You can be a street musician! It doesn't take a lot of ambition. It don't take talent or ejamakation. And it more fun than workin' at a fillin' station.
Or for some theivin', lyin' corporation Like Worldcom or Enron, or one of them other dot cons. I could go on, but what's the use.
So come on down and don't be shy. Sing songs to folks as they walk by. Strum and rant and stomp your feet, Express yourself out on the street.
It's called freedom of expression people. It's not guaranteed via the ever-increasing constant tuition, As some would have you believe. But it is promised to every red blooded American By the first amendment of the Constitution. That's Constitution not constant tuition. Get it straight!
You can sing requests all day long. It don't matter if the words are wrong. Pour your heart out or just play covers. Sing the blues about your lost lovers.
Oh where, oh where has my little lover gone?
If you want, you can get political, Just as long as you're not a little too critical. Sing silly songs to make folks laugh. Don't have to cut your hair or take a bath.
[Sniff, sniff] Smells like somethin' died up here. I hope it's not my song.
You can arise from bed at the crack of noon. Spend an hour or so just to get in tune. Swallow a steamin' black pot o' jo, To get yourself up before the show.
No, I would not like cream or sugar with that. On second thought, a double espresso ice cream float. With plenty of chocolate syrup, A Mount Rainier of whipped cream on top And don't be shy with them nuts darlin'
Then look around for a likely location, To begin your musical vocation. At an outdoor market or a subway station, Or where ever folks need edification.
Right here at the Mudcat Cafe looks like a good place to start.
Divorce yourself from the ol' rat race, And open up your guitar case. You're sure to find somebody who, Will be happy to donate a buck or two.

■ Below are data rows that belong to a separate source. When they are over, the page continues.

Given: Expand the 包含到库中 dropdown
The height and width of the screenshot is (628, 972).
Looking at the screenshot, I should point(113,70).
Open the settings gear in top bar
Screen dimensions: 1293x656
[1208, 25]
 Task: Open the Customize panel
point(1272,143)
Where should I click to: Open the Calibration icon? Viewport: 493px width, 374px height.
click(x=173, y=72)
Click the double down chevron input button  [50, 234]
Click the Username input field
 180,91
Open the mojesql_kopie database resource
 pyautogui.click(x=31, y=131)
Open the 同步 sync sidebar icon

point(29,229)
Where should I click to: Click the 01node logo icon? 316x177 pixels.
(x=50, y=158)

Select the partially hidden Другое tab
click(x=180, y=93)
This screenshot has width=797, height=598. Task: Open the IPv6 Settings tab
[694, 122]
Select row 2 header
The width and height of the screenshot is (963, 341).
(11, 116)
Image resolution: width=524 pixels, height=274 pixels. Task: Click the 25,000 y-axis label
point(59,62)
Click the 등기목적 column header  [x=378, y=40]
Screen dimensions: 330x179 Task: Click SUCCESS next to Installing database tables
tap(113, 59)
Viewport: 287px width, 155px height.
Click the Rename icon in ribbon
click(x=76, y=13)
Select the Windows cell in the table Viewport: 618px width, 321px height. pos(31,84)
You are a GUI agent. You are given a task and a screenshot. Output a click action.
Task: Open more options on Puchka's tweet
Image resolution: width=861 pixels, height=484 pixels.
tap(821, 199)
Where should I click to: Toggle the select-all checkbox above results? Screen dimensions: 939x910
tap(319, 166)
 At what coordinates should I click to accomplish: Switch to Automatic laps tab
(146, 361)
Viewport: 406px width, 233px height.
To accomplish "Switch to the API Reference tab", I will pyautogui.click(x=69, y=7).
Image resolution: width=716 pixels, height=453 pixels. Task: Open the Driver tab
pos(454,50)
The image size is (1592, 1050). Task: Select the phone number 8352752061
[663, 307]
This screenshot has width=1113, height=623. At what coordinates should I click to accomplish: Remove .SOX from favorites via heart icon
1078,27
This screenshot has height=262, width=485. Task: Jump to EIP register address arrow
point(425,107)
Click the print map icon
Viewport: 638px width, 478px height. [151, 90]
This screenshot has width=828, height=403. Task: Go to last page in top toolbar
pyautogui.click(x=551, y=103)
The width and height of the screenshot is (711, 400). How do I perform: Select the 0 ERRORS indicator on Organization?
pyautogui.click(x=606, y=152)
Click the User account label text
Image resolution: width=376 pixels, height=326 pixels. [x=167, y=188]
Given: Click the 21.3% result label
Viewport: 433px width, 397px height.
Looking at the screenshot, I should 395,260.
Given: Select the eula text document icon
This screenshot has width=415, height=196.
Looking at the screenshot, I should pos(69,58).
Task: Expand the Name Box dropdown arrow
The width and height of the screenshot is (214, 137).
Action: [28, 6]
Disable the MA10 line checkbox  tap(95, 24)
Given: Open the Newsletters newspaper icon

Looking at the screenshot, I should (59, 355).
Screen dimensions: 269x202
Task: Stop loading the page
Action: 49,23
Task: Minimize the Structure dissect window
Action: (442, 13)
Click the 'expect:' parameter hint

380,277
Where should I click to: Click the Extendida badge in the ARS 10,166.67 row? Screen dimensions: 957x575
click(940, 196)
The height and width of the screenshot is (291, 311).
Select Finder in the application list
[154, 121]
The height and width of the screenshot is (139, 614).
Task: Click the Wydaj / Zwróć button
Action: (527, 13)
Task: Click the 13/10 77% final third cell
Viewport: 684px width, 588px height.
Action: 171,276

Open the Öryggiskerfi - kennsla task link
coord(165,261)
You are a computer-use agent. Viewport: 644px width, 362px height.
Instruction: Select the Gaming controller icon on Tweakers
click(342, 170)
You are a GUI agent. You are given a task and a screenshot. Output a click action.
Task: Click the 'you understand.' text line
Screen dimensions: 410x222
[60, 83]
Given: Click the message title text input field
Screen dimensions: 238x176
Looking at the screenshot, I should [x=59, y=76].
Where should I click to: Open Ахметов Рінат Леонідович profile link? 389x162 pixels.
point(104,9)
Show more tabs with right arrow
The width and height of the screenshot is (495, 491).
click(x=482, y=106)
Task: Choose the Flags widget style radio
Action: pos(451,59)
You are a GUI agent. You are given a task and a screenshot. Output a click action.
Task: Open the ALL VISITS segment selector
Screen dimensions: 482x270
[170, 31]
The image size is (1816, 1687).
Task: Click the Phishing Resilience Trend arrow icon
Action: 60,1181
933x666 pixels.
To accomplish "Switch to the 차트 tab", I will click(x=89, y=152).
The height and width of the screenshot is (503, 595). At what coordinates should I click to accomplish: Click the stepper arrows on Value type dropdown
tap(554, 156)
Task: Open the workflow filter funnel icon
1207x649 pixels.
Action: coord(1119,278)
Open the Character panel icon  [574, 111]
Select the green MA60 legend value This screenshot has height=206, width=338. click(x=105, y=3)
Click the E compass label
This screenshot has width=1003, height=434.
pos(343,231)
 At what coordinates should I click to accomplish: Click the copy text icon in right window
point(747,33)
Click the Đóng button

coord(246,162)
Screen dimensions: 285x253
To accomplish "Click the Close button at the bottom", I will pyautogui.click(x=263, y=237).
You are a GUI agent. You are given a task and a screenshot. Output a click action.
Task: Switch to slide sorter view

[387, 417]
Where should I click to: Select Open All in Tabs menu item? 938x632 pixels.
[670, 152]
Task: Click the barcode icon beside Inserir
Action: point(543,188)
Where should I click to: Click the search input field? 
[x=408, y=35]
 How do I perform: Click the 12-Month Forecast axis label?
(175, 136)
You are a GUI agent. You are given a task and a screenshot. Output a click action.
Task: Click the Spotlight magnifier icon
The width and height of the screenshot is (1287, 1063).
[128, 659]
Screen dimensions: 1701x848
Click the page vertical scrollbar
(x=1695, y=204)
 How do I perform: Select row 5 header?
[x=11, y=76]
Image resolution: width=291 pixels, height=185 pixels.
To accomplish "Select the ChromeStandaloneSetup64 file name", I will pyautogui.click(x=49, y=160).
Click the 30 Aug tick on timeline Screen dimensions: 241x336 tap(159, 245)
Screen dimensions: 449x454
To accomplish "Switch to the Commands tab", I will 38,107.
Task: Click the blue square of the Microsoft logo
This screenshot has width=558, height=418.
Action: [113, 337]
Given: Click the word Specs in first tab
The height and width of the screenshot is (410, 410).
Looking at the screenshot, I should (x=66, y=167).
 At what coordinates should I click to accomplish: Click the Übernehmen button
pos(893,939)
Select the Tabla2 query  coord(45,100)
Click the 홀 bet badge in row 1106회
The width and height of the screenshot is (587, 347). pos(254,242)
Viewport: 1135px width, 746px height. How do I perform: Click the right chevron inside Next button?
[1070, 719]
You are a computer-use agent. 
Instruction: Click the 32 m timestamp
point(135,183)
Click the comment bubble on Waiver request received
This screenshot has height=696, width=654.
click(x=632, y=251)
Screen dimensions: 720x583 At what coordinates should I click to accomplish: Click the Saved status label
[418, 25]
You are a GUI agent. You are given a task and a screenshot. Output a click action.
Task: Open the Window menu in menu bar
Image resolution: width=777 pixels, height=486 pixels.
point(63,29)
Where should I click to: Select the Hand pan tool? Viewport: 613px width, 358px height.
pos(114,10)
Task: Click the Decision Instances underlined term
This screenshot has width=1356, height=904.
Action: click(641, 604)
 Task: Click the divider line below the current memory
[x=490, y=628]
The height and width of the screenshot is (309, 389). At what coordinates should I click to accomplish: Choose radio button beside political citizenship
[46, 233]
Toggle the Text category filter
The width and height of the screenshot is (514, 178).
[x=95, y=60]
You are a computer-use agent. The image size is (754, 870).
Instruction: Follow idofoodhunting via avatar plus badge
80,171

A quarter, a dime or a nickel'll do. How about a penny? Or how 'bout the keys to your SUVs?
You can make a million dollars a year, If you start out with two million's what I hear. It's easy to do, take it from me, It's more fun than playin' the lottery.
And all the money goes to the sick, the tired and the hungry And you're lookin' at 'im. I am so sick and tired of bein' sick and tired and hungry.
You can be your own boss and employee too, With nobody to tell you what to do. Record and sell your own CD, Start your own recording company.
I think I'll call mine "Starvin' For Your Attention Productions".
So if you're lookin' for a brand new job, And you don't want to beg or steal or rob, Take my advice, here's what to do, Become a street musician too!
But it'll cost ya. I hear their thinkin' of raisin' the street musician permit fee From $30 a year to $50 a year! Looks like I gotta git a job, just to be able to afford To play music on the street music fer a livin'. Hmmm! Wusupwidat?
But if you worry about making money, Better find yourself a rich little honey. Then you can just sit around and play, On your guitar all the livelong day.
Huh? What's that honey? You want me to get a what? How about I become a street musician? Yep, that's what I thought you'd say. How dare she use them four letter words around me, Like w-o-r-k and a-j-o-b!
You can lose a lot of weight playin' music on the street. Cuz sometimes you can't make enough to afford to eat. I saw a bunch o' them buskers in the alley up the street. They were so poor... I said they were so poor... How poor were they? They were so poor, they were sharin' one tiny, litle, twisted up, funny smellin' cigareet.
No comment!
Yes you can be weight watchers and watch me lose, Hundreds of pounds whilst I'm singin' these blues. I'll waste away right before your eyes, Till my skin 'n' bones are fossilized.
Won't be enough left over to even attract the flies. 'S what I surmise.